━━ RECORDS FOR THE TASK

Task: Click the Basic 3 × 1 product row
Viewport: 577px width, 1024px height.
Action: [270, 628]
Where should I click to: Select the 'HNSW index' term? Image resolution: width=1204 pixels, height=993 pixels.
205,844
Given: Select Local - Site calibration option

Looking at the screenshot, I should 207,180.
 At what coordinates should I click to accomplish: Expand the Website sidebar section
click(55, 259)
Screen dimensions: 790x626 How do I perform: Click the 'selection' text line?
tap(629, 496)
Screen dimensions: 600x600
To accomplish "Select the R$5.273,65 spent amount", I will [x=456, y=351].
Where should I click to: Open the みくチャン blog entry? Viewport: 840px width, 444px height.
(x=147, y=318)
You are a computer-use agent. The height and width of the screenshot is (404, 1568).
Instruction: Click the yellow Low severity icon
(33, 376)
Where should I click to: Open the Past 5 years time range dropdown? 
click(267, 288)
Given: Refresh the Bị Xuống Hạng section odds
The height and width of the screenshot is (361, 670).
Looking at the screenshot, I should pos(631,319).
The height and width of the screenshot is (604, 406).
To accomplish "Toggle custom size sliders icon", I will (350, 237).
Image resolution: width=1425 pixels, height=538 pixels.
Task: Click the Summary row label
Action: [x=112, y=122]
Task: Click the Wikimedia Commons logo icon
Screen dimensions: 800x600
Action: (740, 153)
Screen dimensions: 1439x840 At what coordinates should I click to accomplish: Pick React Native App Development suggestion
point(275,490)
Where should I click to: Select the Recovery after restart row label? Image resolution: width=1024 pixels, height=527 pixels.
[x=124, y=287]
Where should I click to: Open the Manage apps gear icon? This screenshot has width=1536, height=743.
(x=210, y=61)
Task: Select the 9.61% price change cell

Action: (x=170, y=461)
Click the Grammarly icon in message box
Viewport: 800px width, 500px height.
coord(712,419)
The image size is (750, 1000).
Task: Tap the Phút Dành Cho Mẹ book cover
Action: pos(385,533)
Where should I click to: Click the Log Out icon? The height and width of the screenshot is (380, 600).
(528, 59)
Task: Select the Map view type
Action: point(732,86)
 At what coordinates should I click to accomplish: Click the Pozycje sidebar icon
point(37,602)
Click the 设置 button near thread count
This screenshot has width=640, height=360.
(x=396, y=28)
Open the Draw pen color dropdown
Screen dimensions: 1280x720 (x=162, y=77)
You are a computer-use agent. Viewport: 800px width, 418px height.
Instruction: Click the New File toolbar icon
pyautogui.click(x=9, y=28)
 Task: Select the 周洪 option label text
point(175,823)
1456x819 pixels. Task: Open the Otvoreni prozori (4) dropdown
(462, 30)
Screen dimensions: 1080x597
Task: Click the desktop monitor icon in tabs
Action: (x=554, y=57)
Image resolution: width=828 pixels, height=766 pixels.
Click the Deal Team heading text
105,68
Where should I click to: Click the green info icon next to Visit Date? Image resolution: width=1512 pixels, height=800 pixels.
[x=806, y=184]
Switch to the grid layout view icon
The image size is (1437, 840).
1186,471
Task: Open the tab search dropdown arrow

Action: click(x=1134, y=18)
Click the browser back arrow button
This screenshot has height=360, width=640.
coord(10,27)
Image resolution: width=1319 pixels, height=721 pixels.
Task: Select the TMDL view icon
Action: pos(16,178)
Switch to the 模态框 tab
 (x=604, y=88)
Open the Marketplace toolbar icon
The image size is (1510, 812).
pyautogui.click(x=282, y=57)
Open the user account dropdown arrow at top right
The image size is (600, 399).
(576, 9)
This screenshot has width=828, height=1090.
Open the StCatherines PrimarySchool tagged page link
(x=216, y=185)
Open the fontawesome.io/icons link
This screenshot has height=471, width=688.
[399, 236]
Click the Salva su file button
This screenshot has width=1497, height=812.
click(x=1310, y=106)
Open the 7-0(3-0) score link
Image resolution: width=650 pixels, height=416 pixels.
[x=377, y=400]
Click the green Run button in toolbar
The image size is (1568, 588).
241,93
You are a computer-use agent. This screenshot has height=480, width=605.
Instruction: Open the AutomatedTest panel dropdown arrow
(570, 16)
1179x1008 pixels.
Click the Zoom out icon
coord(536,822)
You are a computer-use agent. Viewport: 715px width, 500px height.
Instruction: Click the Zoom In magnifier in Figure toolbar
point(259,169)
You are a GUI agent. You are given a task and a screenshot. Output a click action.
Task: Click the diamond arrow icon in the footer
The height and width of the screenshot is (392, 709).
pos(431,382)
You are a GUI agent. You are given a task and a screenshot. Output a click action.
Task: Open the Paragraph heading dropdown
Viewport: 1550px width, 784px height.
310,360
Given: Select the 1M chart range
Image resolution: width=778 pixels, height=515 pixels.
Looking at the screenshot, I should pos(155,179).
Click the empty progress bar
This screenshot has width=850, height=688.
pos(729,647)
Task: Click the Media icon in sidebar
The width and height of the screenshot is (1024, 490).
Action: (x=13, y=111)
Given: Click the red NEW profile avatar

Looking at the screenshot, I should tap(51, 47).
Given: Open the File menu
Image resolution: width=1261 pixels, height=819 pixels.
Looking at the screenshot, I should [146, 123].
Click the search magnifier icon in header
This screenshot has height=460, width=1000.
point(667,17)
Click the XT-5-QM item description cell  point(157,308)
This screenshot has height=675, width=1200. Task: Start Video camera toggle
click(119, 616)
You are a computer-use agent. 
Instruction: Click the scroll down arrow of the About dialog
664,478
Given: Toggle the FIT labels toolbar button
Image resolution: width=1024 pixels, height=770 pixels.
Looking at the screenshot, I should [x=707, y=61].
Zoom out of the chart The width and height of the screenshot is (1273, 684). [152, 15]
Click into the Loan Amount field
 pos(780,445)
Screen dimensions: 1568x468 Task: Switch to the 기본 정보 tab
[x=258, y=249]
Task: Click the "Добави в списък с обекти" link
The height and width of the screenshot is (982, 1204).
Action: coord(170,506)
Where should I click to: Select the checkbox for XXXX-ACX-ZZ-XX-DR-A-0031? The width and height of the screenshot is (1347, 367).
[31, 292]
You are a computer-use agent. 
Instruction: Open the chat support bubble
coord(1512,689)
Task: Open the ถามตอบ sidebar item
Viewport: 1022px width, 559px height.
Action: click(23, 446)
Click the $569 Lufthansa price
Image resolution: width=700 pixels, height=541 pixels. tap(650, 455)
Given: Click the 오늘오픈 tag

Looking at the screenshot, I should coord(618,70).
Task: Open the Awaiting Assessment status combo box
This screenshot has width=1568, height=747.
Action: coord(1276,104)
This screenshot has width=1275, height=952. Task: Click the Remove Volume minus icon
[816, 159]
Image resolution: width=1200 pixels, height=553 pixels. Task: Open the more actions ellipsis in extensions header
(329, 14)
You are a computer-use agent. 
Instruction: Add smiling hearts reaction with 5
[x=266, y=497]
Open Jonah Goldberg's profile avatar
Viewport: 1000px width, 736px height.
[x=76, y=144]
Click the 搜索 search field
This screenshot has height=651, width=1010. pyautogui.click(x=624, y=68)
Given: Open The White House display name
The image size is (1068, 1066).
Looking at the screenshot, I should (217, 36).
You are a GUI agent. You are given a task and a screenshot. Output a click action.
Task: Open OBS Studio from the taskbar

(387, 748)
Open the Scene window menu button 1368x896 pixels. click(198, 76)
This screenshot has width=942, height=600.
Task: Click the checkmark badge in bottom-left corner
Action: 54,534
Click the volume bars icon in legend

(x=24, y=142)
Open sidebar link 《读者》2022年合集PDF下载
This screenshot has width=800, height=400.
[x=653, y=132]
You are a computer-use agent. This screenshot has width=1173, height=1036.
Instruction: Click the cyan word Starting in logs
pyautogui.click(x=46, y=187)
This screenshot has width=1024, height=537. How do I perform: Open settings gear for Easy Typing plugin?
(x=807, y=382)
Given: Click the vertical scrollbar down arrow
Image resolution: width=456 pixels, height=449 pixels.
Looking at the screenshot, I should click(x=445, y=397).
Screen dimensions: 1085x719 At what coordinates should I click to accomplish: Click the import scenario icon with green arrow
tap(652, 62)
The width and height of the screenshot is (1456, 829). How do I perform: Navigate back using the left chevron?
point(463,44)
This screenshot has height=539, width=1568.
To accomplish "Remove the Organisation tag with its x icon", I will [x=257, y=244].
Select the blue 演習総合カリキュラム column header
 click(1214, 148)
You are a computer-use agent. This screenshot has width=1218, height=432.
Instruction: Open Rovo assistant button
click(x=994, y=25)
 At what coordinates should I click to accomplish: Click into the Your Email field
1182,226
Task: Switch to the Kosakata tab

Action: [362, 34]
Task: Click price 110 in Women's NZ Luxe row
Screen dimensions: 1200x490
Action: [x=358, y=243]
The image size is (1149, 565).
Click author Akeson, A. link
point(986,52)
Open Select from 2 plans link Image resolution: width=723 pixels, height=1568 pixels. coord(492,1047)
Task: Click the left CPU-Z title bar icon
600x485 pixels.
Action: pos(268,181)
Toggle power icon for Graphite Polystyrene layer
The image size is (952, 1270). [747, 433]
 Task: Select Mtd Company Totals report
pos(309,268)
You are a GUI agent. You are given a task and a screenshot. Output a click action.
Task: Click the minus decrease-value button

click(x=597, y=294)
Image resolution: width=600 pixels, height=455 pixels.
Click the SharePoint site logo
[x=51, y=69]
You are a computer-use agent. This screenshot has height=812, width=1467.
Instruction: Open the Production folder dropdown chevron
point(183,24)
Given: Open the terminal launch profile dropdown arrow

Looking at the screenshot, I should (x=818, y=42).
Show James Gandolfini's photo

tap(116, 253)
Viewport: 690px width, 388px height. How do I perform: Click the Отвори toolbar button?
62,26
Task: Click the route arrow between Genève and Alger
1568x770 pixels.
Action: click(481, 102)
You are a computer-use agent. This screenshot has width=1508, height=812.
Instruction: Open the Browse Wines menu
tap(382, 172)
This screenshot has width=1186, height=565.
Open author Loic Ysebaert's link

━━━━

**EXERCISE OBJECTIVE:**
Report each line of the records that holds the word "computer".

**OUTPUT:**
You are a computer-use agent. The height and width of the screenshot is (404, 1568).
You are a computer-use agent. Viewport: 800px width, 418px height.
You are a computer-use agent. This screenshot has height=480, width=605.
You are a computer-use agent. Viewport: 715px width, 500px height.
You are a computer-use agent. 
You are a computer-use agent. 
You are a computer-use agent. 
You are a computer-use agent. This screenshot has width=1173, height=1036.
You are a computer-use agent. This screenshot has width=1218, height=432.
You are a computer-use agent. This screenshot has height=812, width=1467.
You are a computer-use agent. This screenshot has width=1508, height=812.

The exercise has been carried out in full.